The complex nature of this enquiry is demonstrated here by consideration of one of the explanatory models for the impact of social factors on psychotic illness: the ‘vulnerability–stress model’. Reference Nuechterlein and Dawson6,Reference Myin-Germeys, Van Os, Morgan, McKenzie and Fearon7 This model posits that genetic or developmental vulnerabilities interact with social adversity to culminate in a common pathway leading to stress. Reference Miller, Lawrie, Hodges, Clafferty, Cosway and Johnstone8,Reference Mason, Startup, Halpin, Schall, Conrad and Carr9

Genetic, biochemical and neurological evidence supports the link between stress and psychosis. Reference Walker and Diforio10Reference Jones and Fernyhough12 The physiological effects of stress are demonstrated by findings of activation of the HPA axis to produce excess cortisol and adrenocorticotropic hormone. Reference Ryan, Sharifi, Condren and Thakore13 In addition to genetic factors, acquired vulnerabilities such as prenatal exposures, perinatal complications, drug misuse and childhood abuse or neglect may regulate the response to stress. Links between the physiology of stress and that of psychosis have been reported. The hippocampus, known to play a key role in dampening HPA activity, is reduced in volume in psychotic disorders. Reference Steen, Mull, McClure, Hamer and Lieberman14Reference Fusar-Poli, Perez, Broome, Borgwardt, Placentino and Caverzasi17 Stress also leads to mesolimbic release of, dysregulated mesocortical response to and overall sensitisation to dopamine, a neurotransmitter that may mediate psychotic symptoms. Reference Soares and Innis18Reference Kapur20

Experimental support for this is found, for example, in studies in which psychotic symptoms are associated with increased dopamine release after amphetamine challenge. Reference Laruelle and Abi-Dargham21 Over time, in individuals who are at risk, exposure to moderate levels of stress can lead to an excessive and persistent dopamine response. Building on this theory, those with higher rates of life stressors may be at particular risk of developing a psychotic illness.

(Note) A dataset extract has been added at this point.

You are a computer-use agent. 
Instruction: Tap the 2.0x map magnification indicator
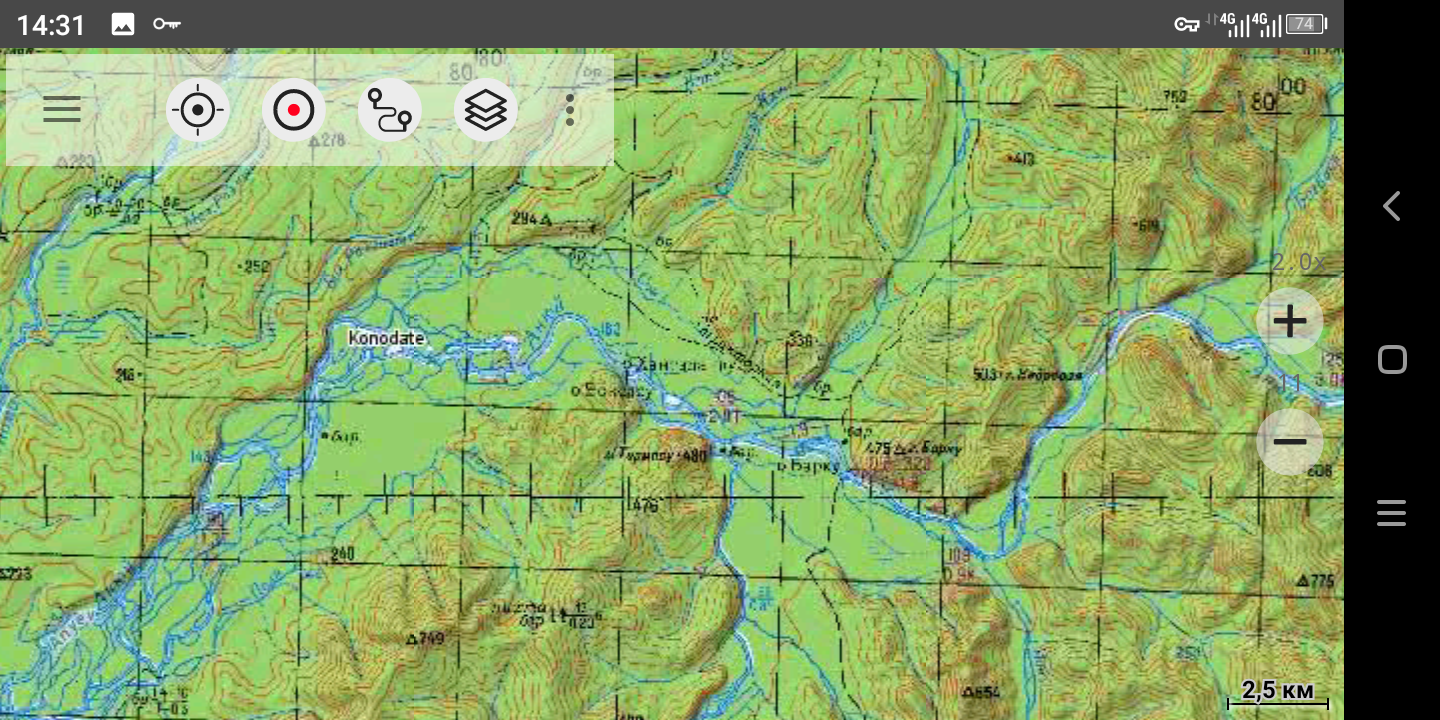coord(1298,263)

Epidemiological studies support this at multiple levels. Cumulative exposure to traumatic life events, or the number of life events experienced, is associated with an increased risk for psychosis Reference Shevlin, Houston, Dorahy and Adamson22Reference Cantor-Graae25 and the British National Psychiatric Morbidity Survey has reported that adverse life events are associated with subsequent psychotic experiences in the general population. Reference Johns, Cannon, Singleton, Murray and Farrell26,Reference Wiles, Zammit, Bebbington, Singleton, Meltzer and Lewis27 In addition to traumatic major life events, the accumulation of minor events or ‘daily hassles’ have also been linked to psychotic illness. Reference Myin-Germeys and van Os28

However, it is not just the accumulation of life events that is important. As stated previously, a life event may trigger a train of other events. For instance, loss of a parent as a child (which has been associated with increased risk of later psychosis) could increase the chance of living in poverty and thus exposure to other environmental risk factors associated with psychosis.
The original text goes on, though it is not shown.